▶ [What is expected]
Please print the entries below exactly, from the line with "Amérique du sud (245, 477)" through the line with "Loupes (229, 883)", including both of those lines and leaving out all others.
=== Supplied data ===
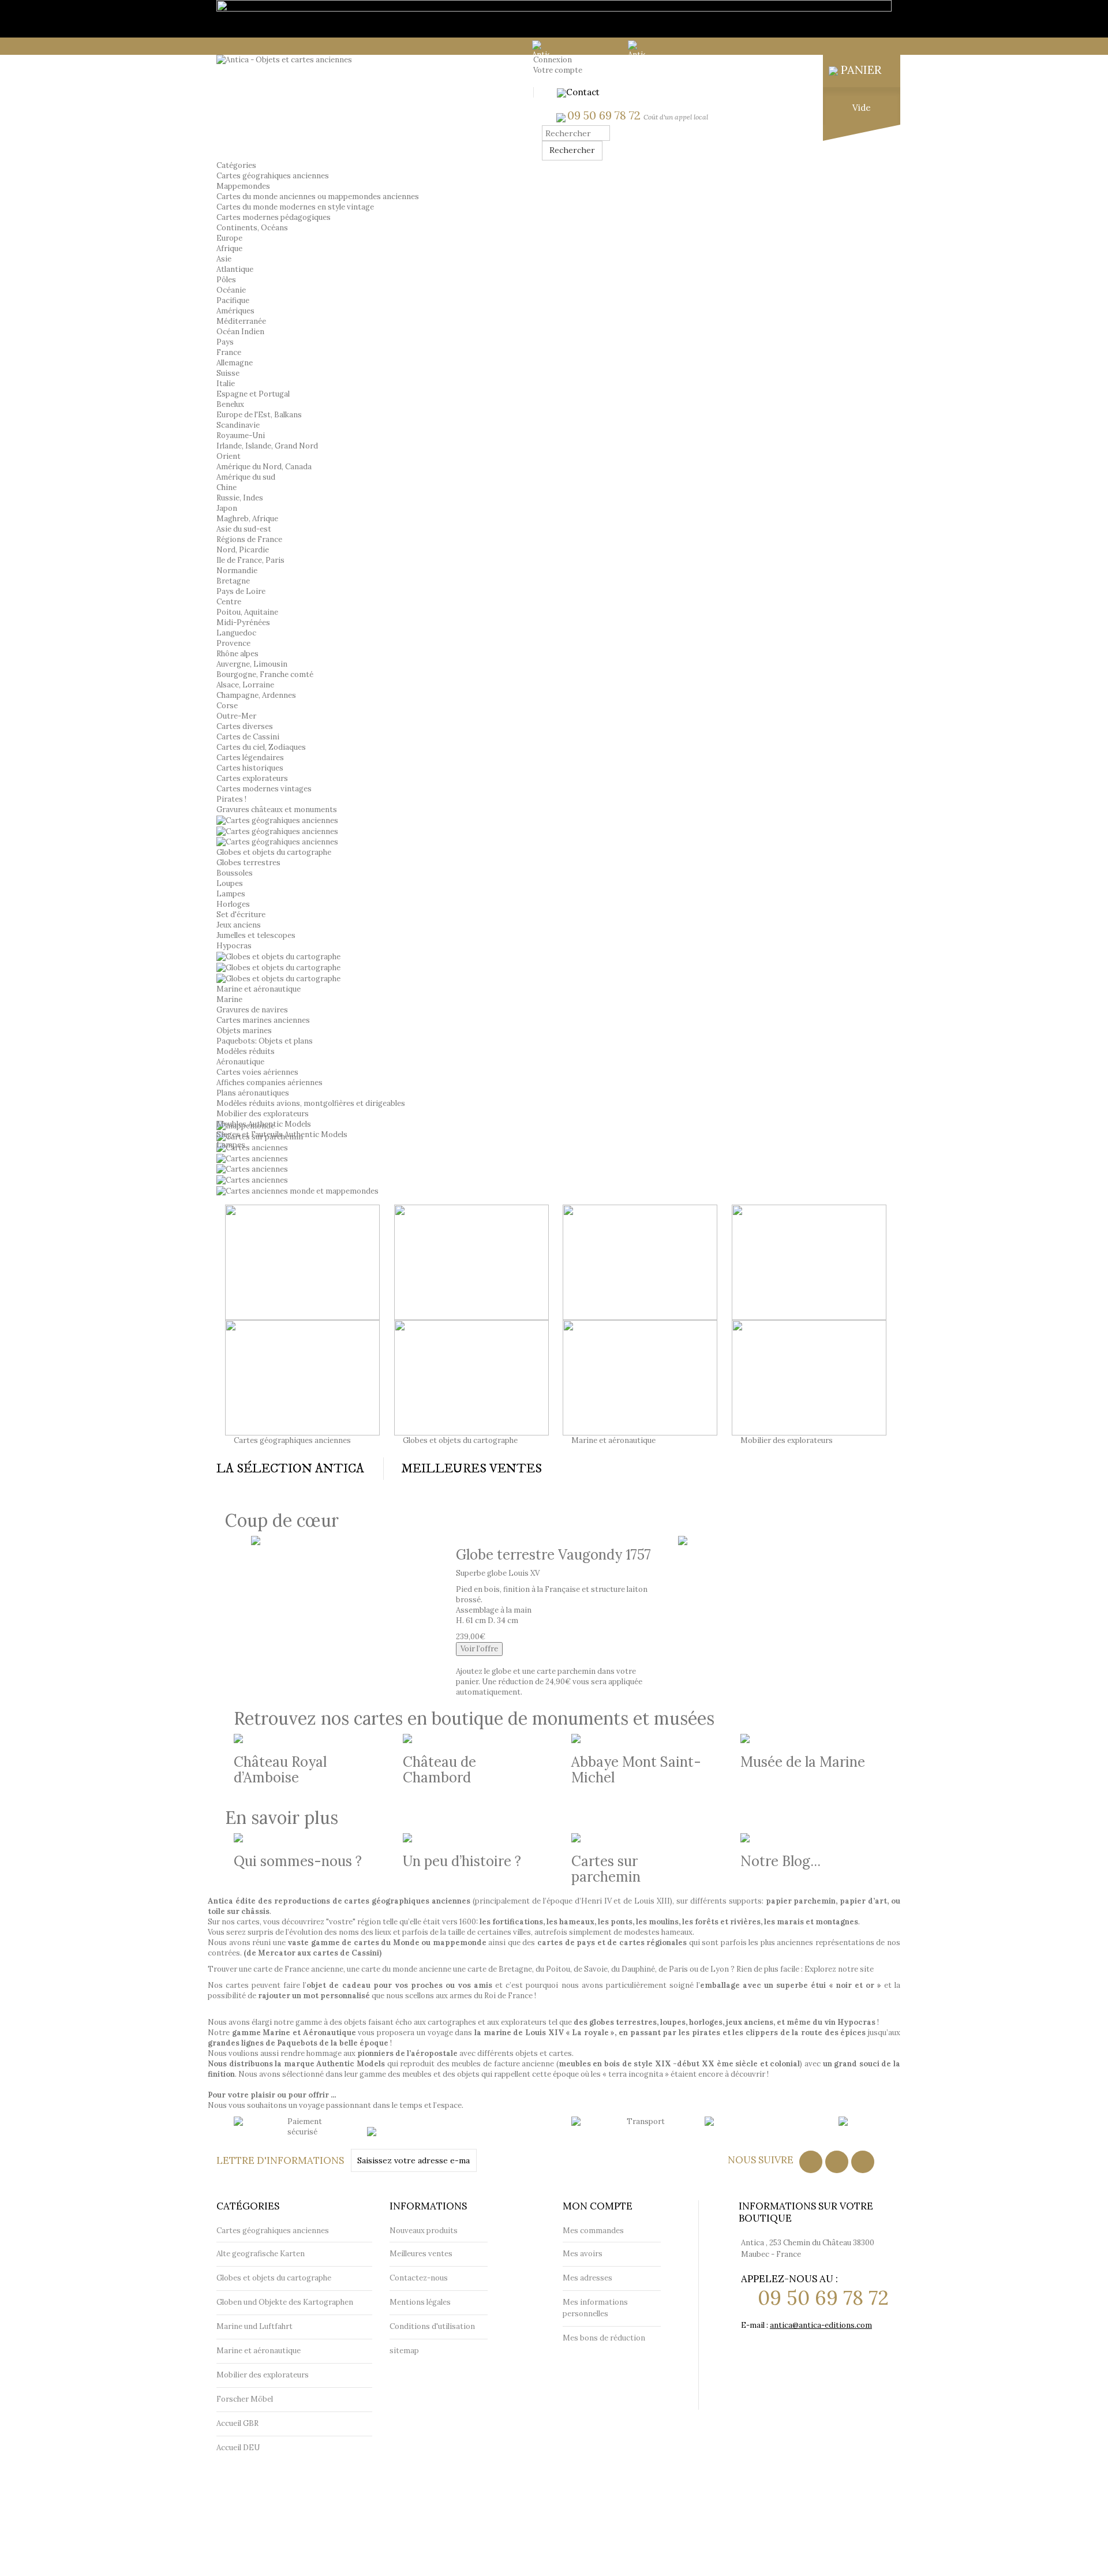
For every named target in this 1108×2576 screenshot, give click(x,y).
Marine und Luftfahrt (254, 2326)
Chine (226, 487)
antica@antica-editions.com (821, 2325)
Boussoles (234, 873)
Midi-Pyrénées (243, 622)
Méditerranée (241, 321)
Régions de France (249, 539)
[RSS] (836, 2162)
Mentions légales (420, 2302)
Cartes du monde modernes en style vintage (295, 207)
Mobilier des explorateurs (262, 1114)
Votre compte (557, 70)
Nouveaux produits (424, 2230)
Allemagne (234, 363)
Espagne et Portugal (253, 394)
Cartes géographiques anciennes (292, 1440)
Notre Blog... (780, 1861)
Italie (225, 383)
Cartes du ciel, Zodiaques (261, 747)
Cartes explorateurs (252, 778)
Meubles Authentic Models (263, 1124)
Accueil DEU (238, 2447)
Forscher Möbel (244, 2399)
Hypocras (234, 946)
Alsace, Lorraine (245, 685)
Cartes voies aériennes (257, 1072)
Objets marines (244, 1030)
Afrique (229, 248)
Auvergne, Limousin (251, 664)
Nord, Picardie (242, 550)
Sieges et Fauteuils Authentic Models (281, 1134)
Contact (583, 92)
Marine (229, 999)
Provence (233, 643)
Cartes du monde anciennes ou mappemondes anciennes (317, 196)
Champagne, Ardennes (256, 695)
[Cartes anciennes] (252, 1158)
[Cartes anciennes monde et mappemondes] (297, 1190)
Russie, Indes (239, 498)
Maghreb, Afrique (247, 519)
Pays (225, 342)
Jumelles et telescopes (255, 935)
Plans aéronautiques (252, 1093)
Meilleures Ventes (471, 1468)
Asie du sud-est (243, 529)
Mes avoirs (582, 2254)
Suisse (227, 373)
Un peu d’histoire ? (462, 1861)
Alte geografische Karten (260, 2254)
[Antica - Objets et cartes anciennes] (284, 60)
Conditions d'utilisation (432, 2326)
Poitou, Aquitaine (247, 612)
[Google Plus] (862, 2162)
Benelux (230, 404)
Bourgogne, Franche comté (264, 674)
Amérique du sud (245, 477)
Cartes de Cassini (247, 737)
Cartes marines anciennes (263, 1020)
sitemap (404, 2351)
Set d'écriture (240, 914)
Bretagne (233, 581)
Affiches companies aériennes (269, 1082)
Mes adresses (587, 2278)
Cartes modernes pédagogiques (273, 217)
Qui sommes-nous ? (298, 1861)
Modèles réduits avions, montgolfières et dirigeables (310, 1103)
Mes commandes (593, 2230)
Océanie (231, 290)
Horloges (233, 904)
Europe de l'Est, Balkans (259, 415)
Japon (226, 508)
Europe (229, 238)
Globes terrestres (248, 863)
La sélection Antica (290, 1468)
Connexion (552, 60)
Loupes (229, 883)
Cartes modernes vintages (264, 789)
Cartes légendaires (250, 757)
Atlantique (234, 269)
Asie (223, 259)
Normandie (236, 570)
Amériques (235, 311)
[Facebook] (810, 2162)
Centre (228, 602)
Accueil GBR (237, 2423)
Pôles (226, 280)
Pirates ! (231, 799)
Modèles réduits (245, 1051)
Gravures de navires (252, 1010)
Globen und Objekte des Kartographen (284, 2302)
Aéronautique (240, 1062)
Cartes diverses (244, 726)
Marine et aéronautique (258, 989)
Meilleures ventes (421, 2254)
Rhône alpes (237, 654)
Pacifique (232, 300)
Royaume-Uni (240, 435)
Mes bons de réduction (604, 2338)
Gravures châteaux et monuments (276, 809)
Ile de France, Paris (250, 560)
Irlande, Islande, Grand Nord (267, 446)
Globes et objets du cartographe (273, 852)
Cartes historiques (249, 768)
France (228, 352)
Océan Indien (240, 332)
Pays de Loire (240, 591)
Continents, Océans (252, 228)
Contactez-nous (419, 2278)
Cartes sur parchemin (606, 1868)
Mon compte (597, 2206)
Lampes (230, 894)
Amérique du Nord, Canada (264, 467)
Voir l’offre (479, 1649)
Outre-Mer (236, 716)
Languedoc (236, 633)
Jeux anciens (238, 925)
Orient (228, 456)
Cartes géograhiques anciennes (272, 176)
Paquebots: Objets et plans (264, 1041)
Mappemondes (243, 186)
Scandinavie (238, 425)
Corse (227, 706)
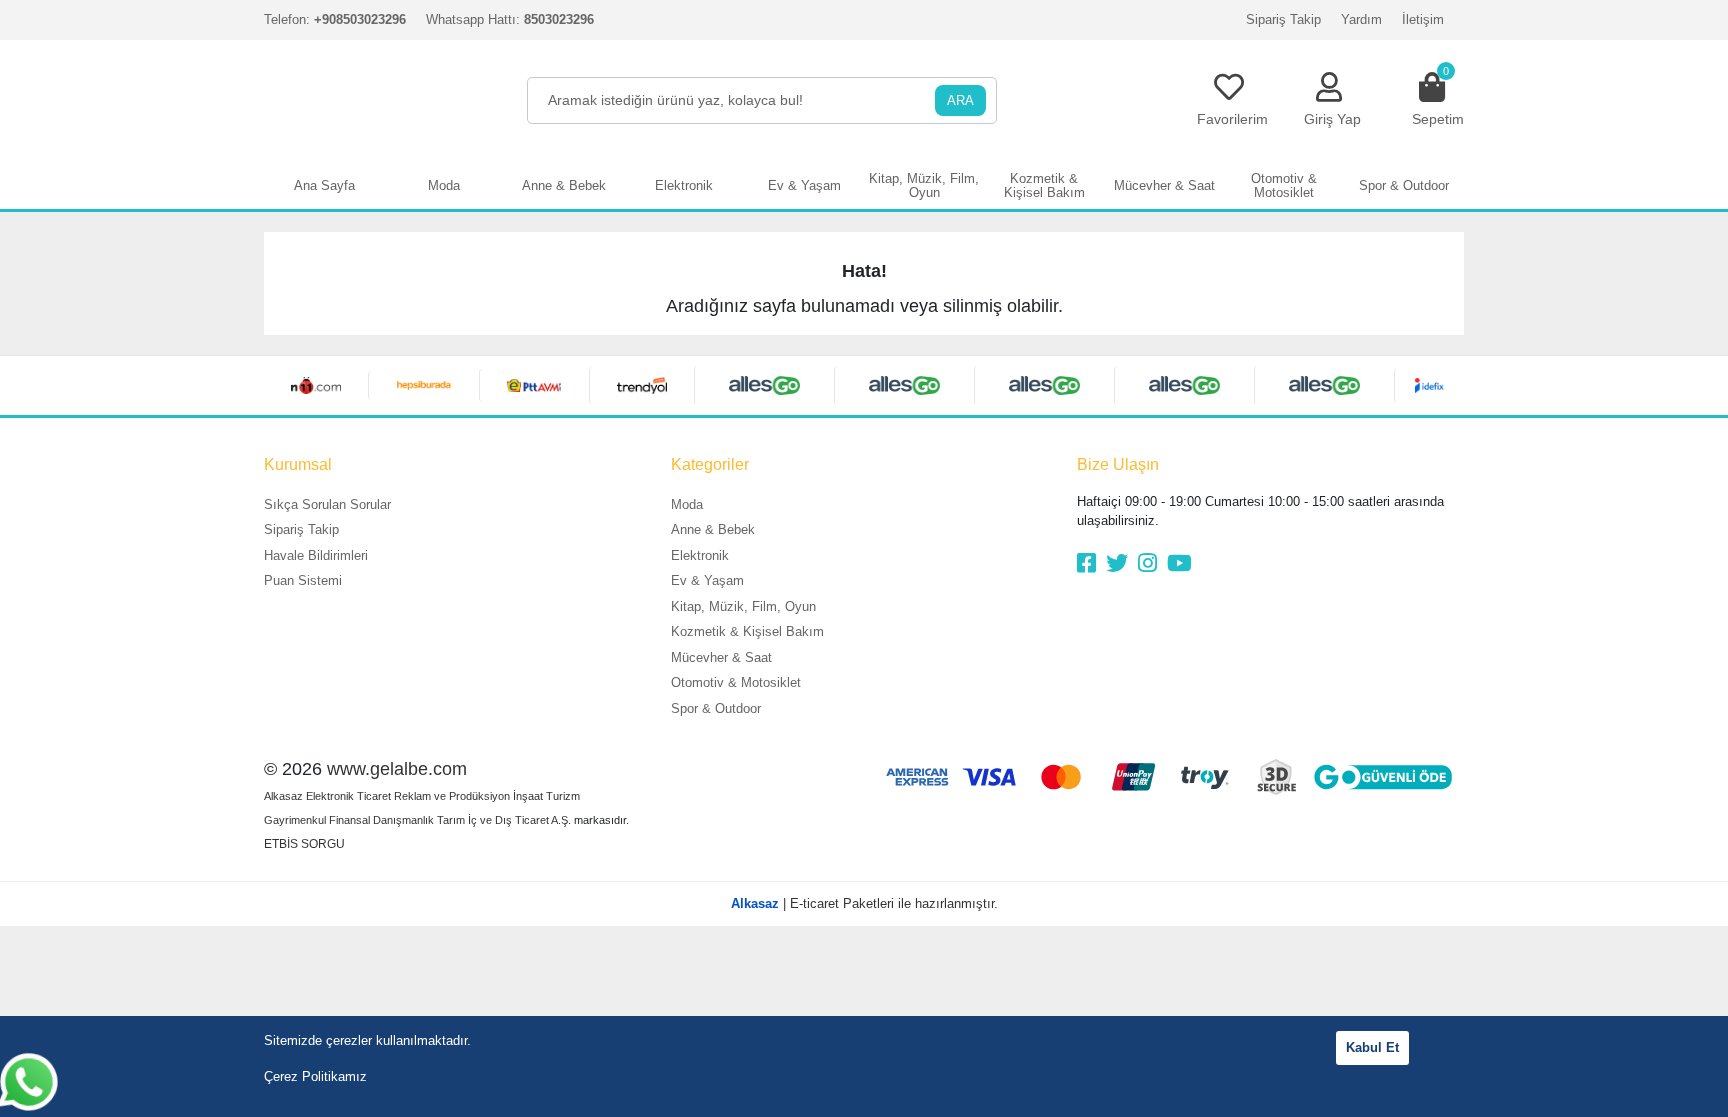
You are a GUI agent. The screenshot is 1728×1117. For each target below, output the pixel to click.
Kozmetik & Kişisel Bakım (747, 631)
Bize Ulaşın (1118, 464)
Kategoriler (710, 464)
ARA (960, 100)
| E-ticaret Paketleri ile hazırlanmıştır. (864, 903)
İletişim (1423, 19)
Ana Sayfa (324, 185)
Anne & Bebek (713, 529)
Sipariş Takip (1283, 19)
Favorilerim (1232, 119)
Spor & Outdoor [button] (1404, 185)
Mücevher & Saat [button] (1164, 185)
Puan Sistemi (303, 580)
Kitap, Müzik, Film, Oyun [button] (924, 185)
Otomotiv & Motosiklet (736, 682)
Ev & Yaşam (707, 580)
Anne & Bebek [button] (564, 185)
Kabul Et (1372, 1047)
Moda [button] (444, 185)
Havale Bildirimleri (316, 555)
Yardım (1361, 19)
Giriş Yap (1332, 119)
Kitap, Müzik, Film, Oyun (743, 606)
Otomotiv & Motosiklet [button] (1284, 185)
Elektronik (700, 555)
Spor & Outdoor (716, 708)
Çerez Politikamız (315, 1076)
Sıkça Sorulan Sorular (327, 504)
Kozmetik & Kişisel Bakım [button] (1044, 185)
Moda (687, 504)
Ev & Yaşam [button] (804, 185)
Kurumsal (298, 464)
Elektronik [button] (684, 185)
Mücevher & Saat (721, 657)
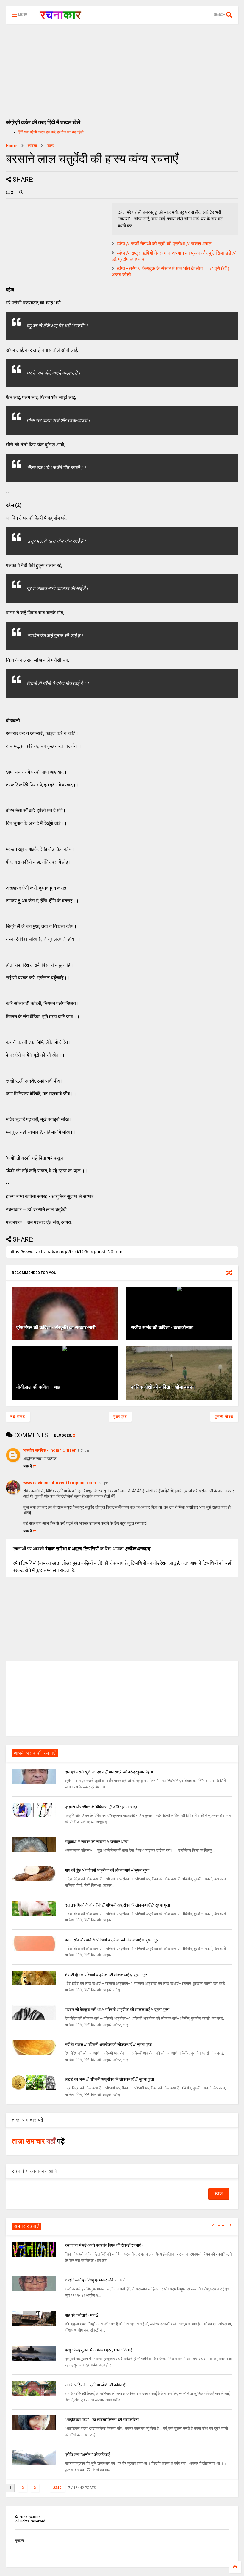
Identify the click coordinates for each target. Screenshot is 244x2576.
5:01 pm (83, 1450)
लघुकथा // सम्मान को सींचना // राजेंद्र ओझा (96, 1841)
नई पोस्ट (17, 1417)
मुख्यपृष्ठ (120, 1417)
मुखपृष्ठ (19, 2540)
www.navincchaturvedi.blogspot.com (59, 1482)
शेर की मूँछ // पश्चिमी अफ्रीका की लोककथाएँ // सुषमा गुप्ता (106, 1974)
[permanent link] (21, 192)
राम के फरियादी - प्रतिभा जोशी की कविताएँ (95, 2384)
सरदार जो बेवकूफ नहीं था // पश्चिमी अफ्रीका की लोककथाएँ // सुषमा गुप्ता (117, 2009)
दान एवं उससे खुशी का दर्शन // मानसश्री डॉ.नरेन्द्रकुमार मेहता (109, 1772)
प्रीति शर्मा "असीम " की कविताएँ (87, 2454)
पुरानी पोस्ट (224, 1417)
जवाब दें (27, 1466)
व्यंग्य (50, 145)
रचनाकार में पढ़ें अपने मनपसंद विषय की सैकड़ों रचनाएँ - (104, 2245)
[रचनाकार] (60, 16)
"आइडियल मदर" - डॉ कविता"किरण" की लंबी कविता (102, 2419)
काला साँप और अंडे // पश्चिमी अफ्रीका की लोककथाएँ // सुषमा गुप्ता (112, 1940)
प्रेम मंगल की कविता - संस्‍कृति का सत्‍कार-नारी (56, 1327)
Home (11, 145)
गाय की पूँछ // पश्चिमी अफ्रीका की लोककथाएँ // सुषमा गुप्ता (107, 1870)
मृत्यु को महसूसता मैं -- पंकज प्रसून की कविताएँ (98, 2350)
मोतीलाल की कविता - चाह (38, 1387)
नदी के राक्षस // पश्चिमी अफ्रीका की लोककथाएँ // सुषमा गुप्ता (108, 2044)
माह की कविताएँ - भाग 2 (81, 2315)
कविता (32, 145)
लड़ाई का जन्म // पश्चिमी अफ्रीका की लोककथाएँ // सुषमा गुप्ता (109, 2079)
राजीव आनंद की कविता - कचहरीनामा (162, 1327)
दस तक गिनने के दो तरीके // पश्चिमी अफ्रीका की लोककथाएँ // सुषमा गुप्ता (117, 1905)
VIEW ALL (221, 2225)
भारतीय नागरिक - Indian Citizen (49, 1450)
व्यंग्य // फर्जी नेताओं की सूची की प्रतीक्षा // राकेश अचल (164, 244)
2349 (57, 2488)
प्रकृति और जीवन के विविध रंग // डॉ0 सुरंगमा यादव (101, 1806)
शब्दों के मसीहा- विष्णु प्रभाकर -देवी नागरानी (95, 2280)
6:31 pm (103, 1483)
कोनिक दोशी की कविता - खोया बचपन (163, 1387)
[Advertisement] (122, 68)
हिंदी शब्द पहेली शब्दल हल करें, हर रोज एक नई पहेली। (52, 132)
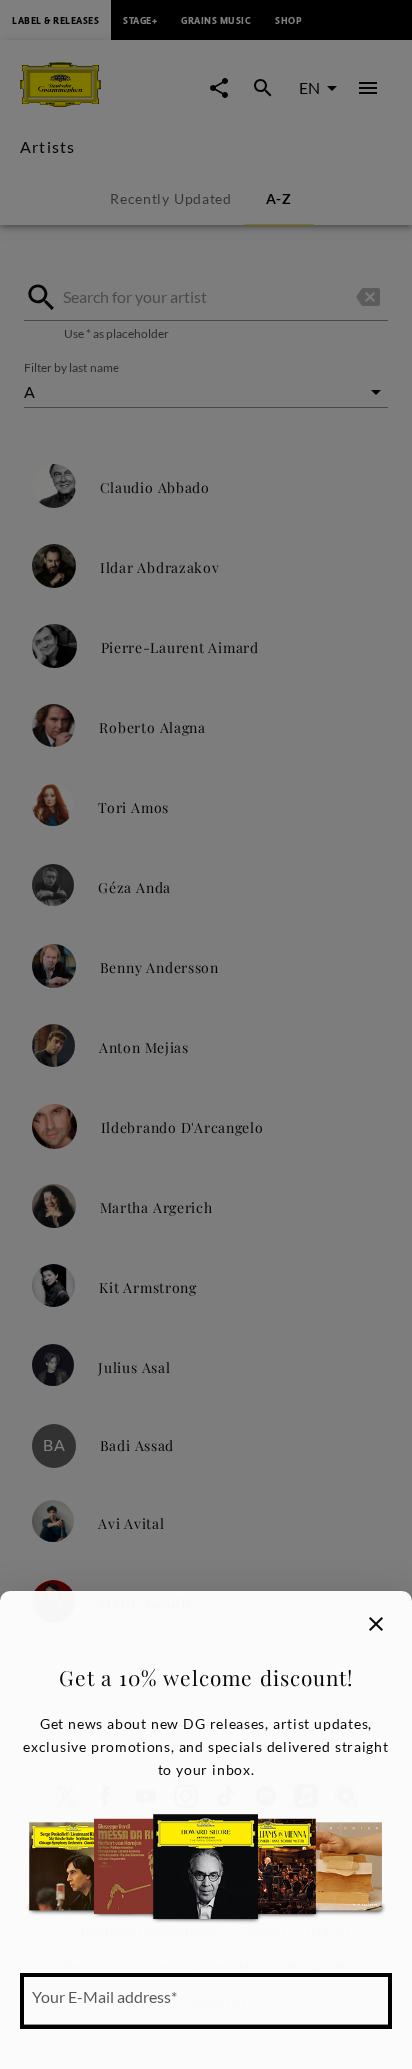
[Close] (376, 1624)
===
▶ [Response for this exercise]
Amérique du sud (245, 477)
Cartes de Cassini (247, 737)
Cartes marines anciennes (263, 1020)
sitemap (404, 2351)
Set d'écriture (240, 914)
Bretagne (233, 581)
Affiches companies aériennes (269, 1082)
Mes adresses (587, 2278)
Cartes modernes pédagogiques (273, 217)
Qui sommes-nous ? (298, 1861)
Modèles réduits avions, montgolfières et dirigeables (310, 1103)
Mes commandes (593, 2230)
Océanie (231, 290)
Horloges (233, 904)
Europe de l'Est, Balkans (259, 415)
Japon (226, 508)
Europe (229, 238)
Globes terrestres (248, 863)
La sélection Antica (290, 1468)
Connexion (552, 60)
Loupes (229, 883)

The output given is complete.